Ambulatory treatment of Charcot arthropathy – total contact casting.
I work in a rural, hospital based practice that is a regional referral center. Much of the care I provide is related to diabetes. Subsequently, I see and treat a lot of Charcot joints. Charcot arthropathy occurs in patients who have lost sensation in their feet. Charcot arthropathy often results in collapse of the arch and chronic wounds of the plantar foot secondary to a problem called a rocker bottom flat foot.
Stages of Charcot arthropathy
Charcot arthropathy, is typically classified in four stages (Eichenholzt Classification) (1).
Warmth to touch, no deformation of arch
Warmth to touch, early signs of change on x-ray, edema
Collapse of the arch, increased edema
Consolidation of collapse and remodeling
Diagnosis of Charcot arthropathy in stage 0 requires a high degree of clinical suspicion due to lack of overt signs on x-ray.
I saw a patient this month with a Brodsky type 2 (subtalar joint) Charcot joint (1). She lives alone and has been treated successfully for a Brodsky type 1 Charcot joint. With this new onset, aggressive treatment is required to arrest the process of the Charcot joint. So I placed her in a non-weight bearing cast.

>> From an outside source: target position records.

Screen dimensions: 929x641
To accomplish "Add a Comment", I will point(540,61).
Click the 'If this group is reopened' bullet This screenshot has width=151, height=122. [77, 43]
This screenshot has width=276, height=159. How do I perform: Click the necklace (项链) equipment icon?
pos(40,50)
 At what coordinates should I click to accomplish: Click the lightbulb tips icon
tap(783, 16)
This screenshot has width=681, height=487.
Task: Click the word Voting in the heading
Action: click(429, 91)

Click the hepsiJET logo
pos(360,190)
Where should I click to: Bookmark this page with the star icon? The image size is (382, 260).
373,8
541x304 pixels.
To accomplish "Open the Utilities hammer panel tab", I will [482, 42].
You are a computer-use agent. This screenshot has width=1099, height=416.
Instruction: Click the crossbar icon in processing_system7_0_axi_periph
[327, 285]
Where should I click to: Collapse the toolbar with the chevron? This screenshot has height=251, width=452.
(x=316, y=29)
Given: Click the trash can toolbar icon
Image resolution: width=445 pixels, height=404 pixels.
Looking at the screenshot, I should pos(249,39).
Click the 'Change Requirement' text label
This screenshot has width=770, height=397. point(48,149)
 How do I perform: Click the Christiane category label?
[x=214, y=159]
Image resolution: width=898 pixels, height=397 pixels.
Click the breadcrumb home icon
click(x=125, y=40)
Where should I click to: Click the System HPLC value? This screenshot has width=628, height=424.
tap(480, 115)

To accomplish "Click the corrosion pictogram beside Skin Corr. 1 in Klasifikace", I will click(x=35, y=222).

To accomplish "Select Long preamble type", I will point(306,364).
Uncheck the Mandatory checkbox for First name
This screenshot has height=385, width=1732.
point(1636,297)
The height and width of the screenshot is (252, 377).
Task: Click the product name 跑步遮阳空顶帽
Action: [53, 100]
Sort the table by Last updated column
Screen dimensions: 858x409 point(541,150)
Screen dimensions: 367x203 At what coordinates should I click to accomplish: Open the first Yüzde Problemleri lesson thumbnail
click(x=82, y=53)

And just by chance, I watched her walk out of clinic on the ‘non-weight bearing’ cast. She ended up in our emergency department in the next week with wounds on the shin.
I had to come up with a compromise, something that would allow light weight bearing but in a protected environment. I chose total contact casting (TCC). We use total contact cast as a method of off-loading until we can get our patient into a TORCH boot. A TORCH boot is an off-loading boot used to treat deformities such as Charcot arthropathy.
What is a total contact cast?
The images below show the stages used to apply a TCC. You’ll notice plenty of padding to protect the shin and ankle bones. Once padded, the final application (with the green and red stripe) is a semi-hard cast. This cast is then placed in a walker.
Why use a total contact cast?
Total contact casting is typically used for diabetic foot ulcerations of the plantar foot. In this case, we were trying to create a compromise. We were trying to allow for limited ambulation for a patient who lives alone and needs to complete a certain degree of activities of daily living. Luckily we were right in our choice. This patient has done well with good resolution of her Charcot joint.